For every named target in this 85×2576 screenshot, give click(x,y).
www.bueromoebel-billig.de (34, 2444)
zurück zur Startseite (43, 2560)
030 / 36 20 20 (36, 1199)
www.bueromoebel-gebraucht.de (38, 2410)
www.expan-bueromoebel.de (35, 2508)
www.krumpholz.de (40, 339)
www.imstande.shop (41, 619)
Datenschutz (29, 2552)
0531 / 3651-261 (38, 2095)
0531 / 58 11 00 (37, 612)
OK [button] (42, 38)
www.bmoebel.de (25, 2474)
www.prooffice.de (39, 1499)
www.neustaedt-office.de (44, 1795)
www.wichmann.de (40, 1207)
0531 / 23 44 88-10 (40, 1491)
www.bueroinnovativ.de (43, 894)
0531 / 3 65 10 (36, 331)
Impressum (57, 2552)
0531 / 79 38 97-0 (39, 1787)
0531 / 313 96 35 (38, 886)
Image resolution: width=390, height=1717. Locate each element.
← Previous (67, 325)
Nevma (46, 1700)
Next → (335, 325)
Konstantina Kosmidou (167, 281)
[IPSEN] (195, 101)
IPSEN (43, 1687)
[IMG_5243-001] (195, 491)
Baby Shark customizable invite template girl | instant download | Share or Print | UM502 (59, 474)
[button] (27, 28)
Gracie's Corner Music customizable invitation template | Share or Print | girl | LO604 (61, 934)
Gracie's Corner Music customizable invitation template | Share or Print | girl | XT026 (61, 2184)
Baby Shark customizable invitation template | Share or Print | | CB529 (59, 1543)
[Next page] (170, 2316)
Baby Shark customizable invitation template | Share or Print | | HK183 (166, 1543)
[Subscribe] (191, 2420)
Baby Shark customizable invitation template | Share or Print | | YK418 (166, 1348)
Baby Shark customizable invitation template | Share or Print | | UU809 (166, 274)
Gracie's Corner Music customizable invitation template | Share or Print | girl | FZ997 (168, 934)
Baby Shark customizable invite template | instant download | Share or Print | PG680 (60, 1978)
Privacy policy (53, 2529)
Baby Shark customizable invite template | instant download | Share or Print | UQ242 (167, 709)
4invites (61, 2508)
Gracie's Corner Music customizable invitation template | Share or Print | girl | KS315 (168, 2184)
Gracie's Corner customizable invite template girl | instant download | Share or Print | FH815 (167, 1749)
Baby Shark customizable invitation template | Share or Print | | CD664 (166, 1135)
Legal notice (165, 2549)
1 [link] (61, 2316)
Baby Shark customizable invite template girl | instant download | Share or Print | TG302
-- -- --
▶ _PROBLEM REQUIREMENTS_
Return the lines exactly as they stand, please. Start at the top of the material and finish with the line where "YK418 (166, 1348)" appears.

▶ _TASK OUTPUT_
For every named target in this 85×2576 screenshot, give click(x,y).
www.bueromoebel-billig.de (34, 2444)
zurück zur Startseite (43, 2560)
030 / 36 20 20 (36, 1199)
www.bueromoebel-gebraucht.de (38, 2410)
www.expan-bueromoebel.de (35, 2508)
www.krumpholz.de (40, 339)
www.imstande.shop (41, 619)
Datenschutz (29, 2552)
0531 / 3651-261 (38, 2095)
0531 / 58 11 00 (37, 612)
OK [button] (42, 38)
www.bmoebel.de (25, 2474)
www.prooffice.de (39, 1499)
www.neustaedt-office.de (44, 1795)
www.wichmann.de (40, 1207)
0531 / 23 44 88-10 (40, 1491)
www.bueroinnovativ.de (43, 894)
0531 / 3 65 10 (36, 331)
Impressum (57, 2552)
0531 / 79 38 97-0 (39, 1787)
0531 / 313 96 35 (38, 886)
Image resolution: width=390, height=1717. Locate each element.
← Previous (67, 325)
Nevma (46, 1700)
Next → (335, 325)
Konstantina Kosmidou (167, 281)
[IPSEN] (195, 101)
IPSEN (43, 1687)
[IMG_5243-001] (195, 491)
Baby Shark customizable invite template girl | instant download | Share or Print | UM502 (59, 474)
[button] (27, 28)
Gracie's Corner Music customizable invitation template | Share or Print | girl | LO604 (61, 934)
Gracie's Corner Music customizable invitation template | Share or Print | girl | XT026 (61, 2184)
Baby Shark customizable invitation template | Share or Print | | CB529 (59, 1543)
[Next page] (170, 2316)
Baby Shark customizable invitation template | Share or Print | | HK183 (166, 1543)
[Subscribe] (191, 2420)
Baby Shark customizable invitation template | Share or Print | | YK418 (166, 1348)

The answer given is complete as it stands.